Top 50: Best Super Bowl Commercials (of All-Time)
Each year titans from the AFC and NFC meet to determine who the Super Bowl Champion will be. And each year, forlorn wives and lovers are forgotten for approximately three and a half hours. Luckily, the Super Bowl commercial really started to change all that a few decades ago and became entertainment in themselves. The commercial festivities have become almost as grandiose as the game, and have even served as a gateway drug in creating new fans. As a result, Life’d now celebrates the Top 50: Best Super Bowl Commercials (of All Time).
50. Sprint Crime Deterrent
It was the final season of Pittsburgh’s beloved running back Jerome Bettis, who along with the rest of the Steelers made good on their fifth Super Bowl championship over the Seattle Seahawks 21-10. It was also the 40th Super Bowl in the history of the NFL. To commemorate the momentous occasion, Sprint advertised its new “Crime Deterrent” phone. The commercial depicts two guys in what appears to be a gym locker room bragging about their phones. We learn that Sprint’s can access live TV, wireless music downloads, and email. It also has one feature that the other guy just can’t compete with. “Just try to steal my phone.” In addition to demonstrating the phone’s durability, the commercial also relies on good old slapstick violence to pull a chuckle from us every time.

- ENTRIES SUPPLIED:
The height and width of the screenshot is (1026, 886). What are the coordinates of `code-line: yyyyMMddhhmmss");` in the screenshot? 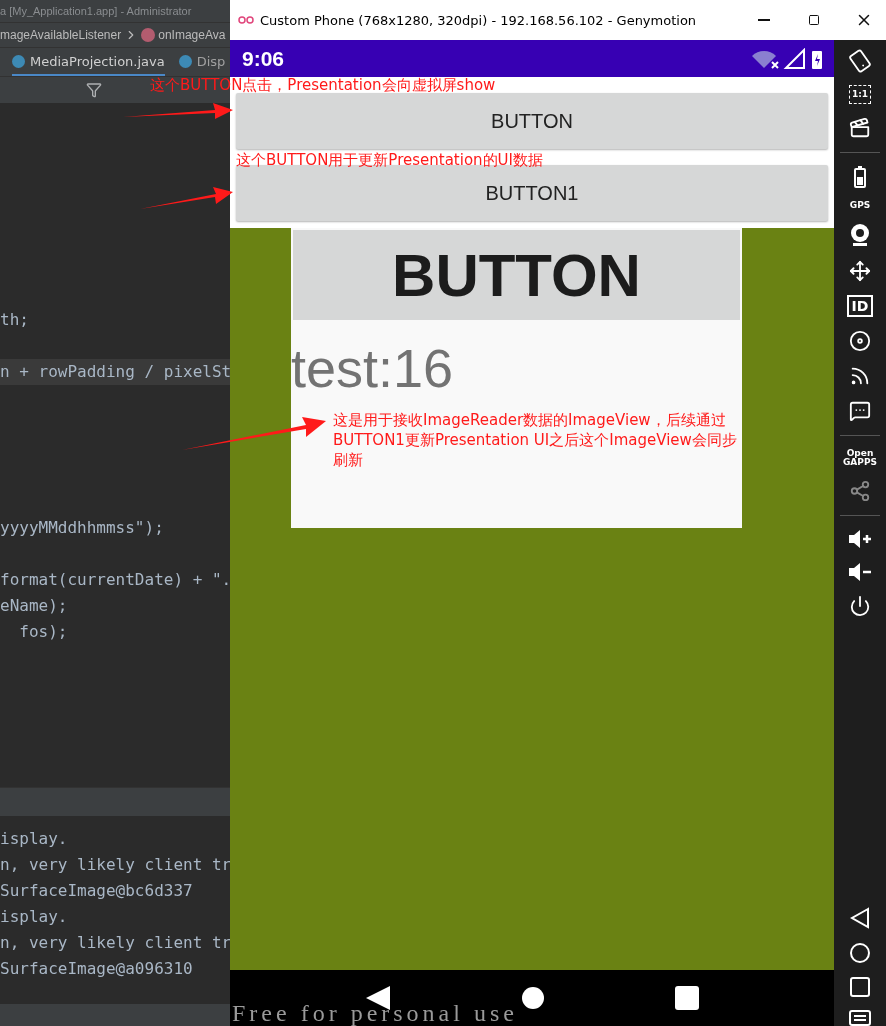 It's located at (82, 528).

--

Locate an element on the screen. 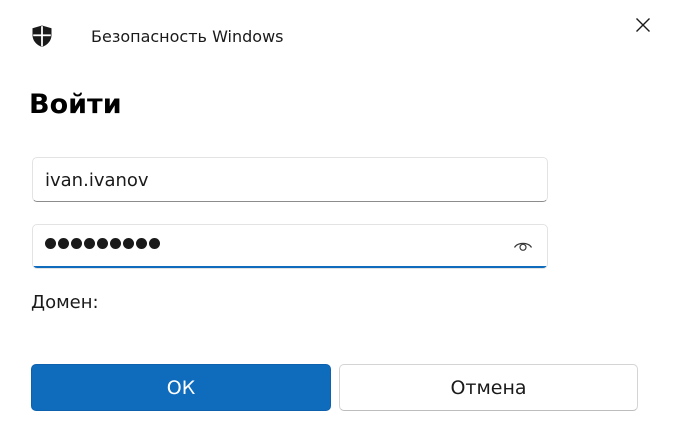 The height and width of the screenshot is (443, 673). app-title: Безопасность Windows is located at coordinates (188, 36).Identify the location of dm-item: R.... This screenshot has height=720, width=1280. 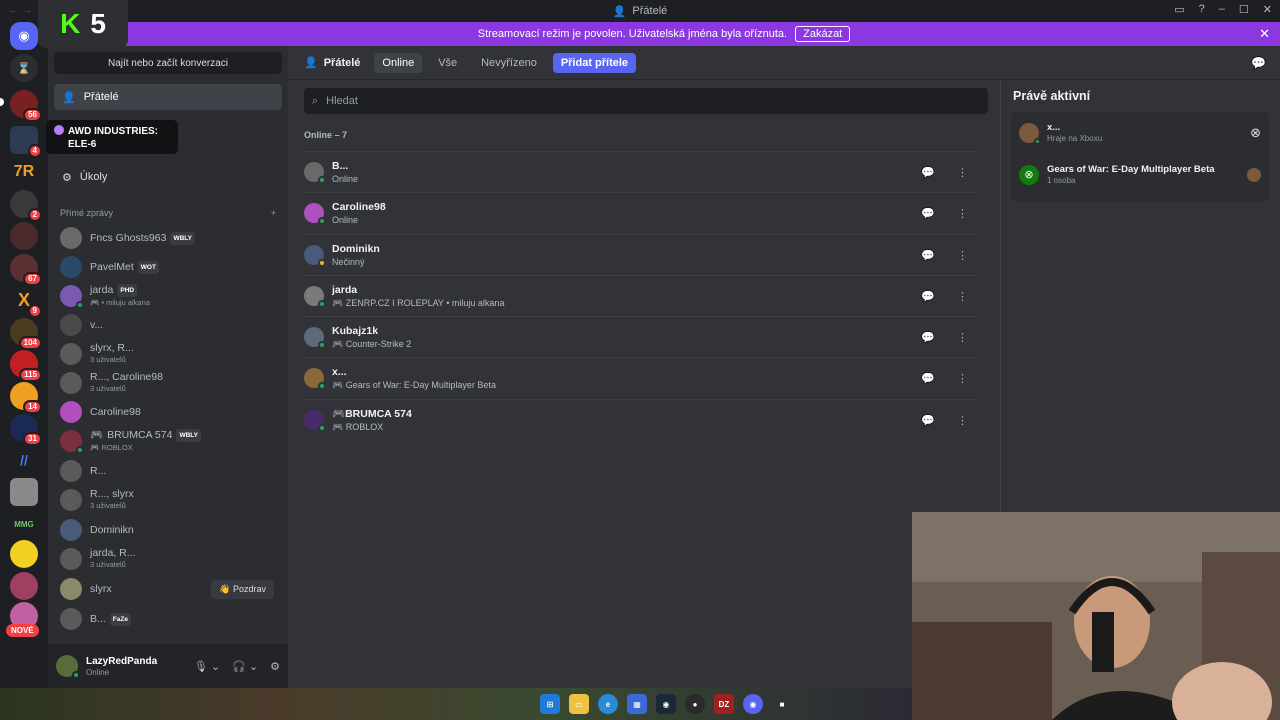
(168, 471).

- WORK TO COMPLETE: Write out the portion of the Super Bowl commercials article that starts at "50. Sprint Crime" and finishes at "us every time.", swapping "locker room" for "dressing room".

- RESPONSE FOR THIS EXERCISE:
50. Sprint Crime Deterrent
It was the final season of Pittsburgh’s beloved running back Jerome Bettis, who along with the rest of the Steelers made good on their fifth Super Bowl championship over the Seattle Seahawks 21-10. It was also the 40th Super Bowl in the history of the NFL. To commemorate the momentous occasion, Sprint advertised its new “Crime Deterrent” phone. The commercial depicts two guys in what appears to be a gym dressing room bragging about their phones. We learn that Sprint’s can access live TV, wireless music downloads, and email. It also has one feature that the other guy just can’t compete with. “Just try to steal my phone.” In addition to demonstrating the phone’s durability, the commercial also relies on good old slapstick violence to pull a chuckle from us every time.